Six U.S. teams have won contracts to develop concepts and identify technologies for future subsonic and supersonic aircraft to help NASA set its aeronautics research agenda for the next 20 years.

The studies will develop advanced concepts meeting NASA's environmental and performance goals for aircraft that could enter service in 25-30 years - so-called "N+3" designs three generations beyond today's commercial aircraft.

The studies will also support future development of the Next Generation Air Transportation System (NextGen), which will have to evolve to accommodate new classes of aircraft. New designs that fly lower and slower to save fuel, or higher and faster to save time, or operate from short runways to increase airport capacity will all impact air traffic management.

NASA's aeronautics research is aligned with three generations of aircraft: N+1 for entry into service around 2015, N+2 around 2020 and N+3 in 2030-35. Each generation has associated goals for reductions in noise, emissions, fuel burn and field length relative to today's CFM56-powered 737. For N+3, they are an 81-dB. reduction in noise below Stage 3, better than 80% lower NOx emissions, 70% lower fuel burn and the ability to operate from small airports.

These goals were derived from the need to mitigate the environmental impact of a projected 2-3-fold growth in U.S. air traffic by 2030. "We know the N+3 goals are very aggressive, but we can't get there by just evolving incrementally," says Ajay Misra, acting director of NASA's fundamental aeronautics program. "We need to see revolutionary shifts to make it possible."

The six contracts to study advanced concepts are the result of a NASA research announcement designed to elicit industry's ideas for N+3 aircraft able to meet the noise, emissions, fuel burn and field length goals simultaneously. "It will take new concepts, and the integration of new technologies," says Misra. "The idea is for industry to tell NASA to go and invest in these technologies for the future."

Whereas the agency's N+1 research will be completed by 2010-11, ready for industry to begin development of next-generation single-aisle airliners, N+2 and N+3 work is aimed at technologies that are not yet ready for use in product development. N+2 is focused on integrated airframe and propulsion concepts such as hybrid wing-body aircraft offering improved capacity and efficiency. N+3 is looking even further ahead. "If we want to fly in 2030-35, we need to start the pipeline now," says Misra. "That's the reason we needed the N+3 solicitation, to get the ideas on the table."

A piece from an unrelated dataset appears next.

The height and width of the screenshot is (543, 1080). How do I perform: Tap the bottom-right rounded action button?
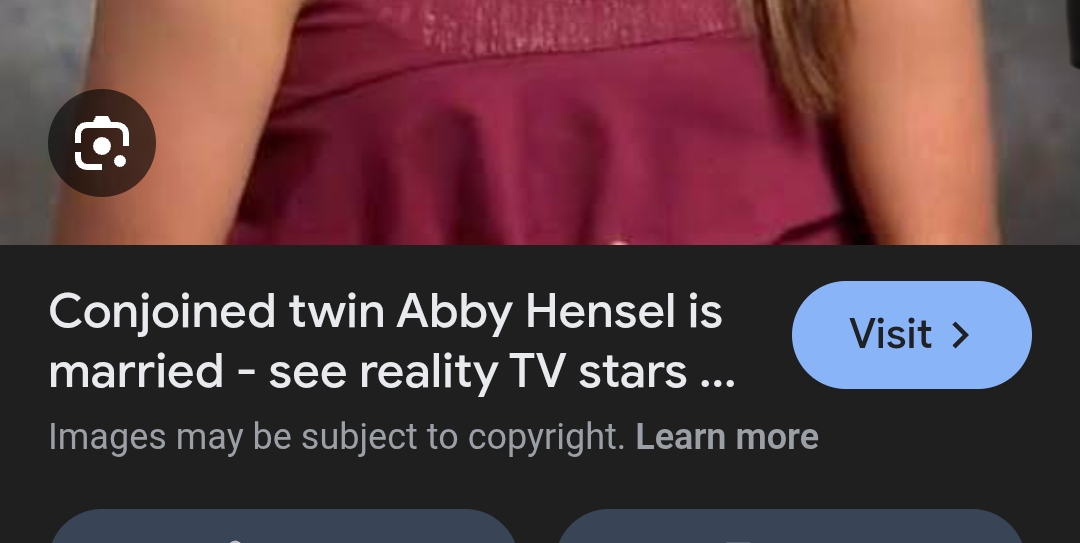pyautogui.click(x=789, y=526)
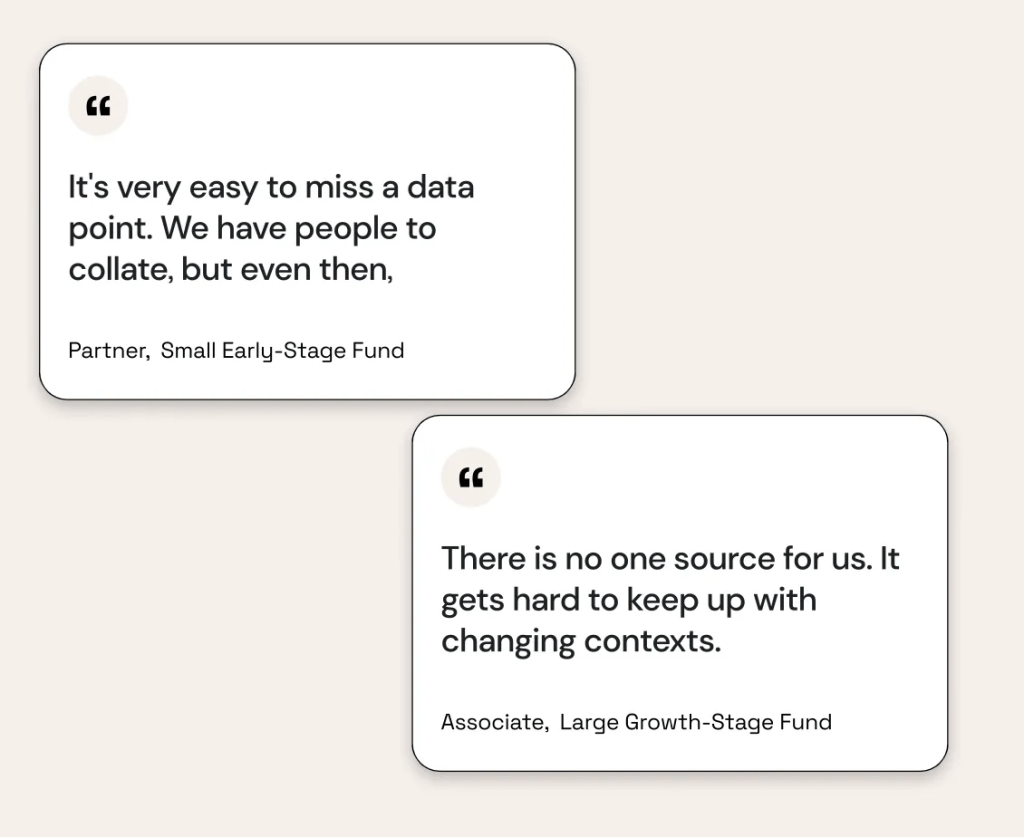Click the line "It's very easy to miss a data"
This screenshot has width=1024, height=837.
coord(271,187)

Of the six Phase 1 study contracts, each worth around $2 million and lasting 18 months, four involve subsonic fixed-wing concepts. Two are for supersonic aircraft, which have their own set of N+3 goals centering on substantial reductions in airport noise and sonic boom. NASA is still drawing up N+2 and N+3 goals for rotorcraft, but similar studies are planned, Misra says.The four subsonic teams are led by Boeing, GE Aviation, the Massachusetts Institute of Technology (MIT) and Northrop Grumman. The supersonic teams are led by Boeing and Lockheed Martin.

In the first phase, each team will develop a future scenario and define advanced concepts, then use these to identify and prioritize enabling technologies. They will assess the risks in these technologies and prepare a road map with tasks and timelines for delivery to NASA to help it set its research agenda.

The teams will focus on different aspects of N+3. GE, with Cessna and the Georgia Institute of Technology (Georgia Tech), will look at small 10-30-passenger aircraft with the short-field performance to operate point-to-point service between small community airports. One of the team's design concepts looks like a Citation Sovereign business jet with open-rotor engines.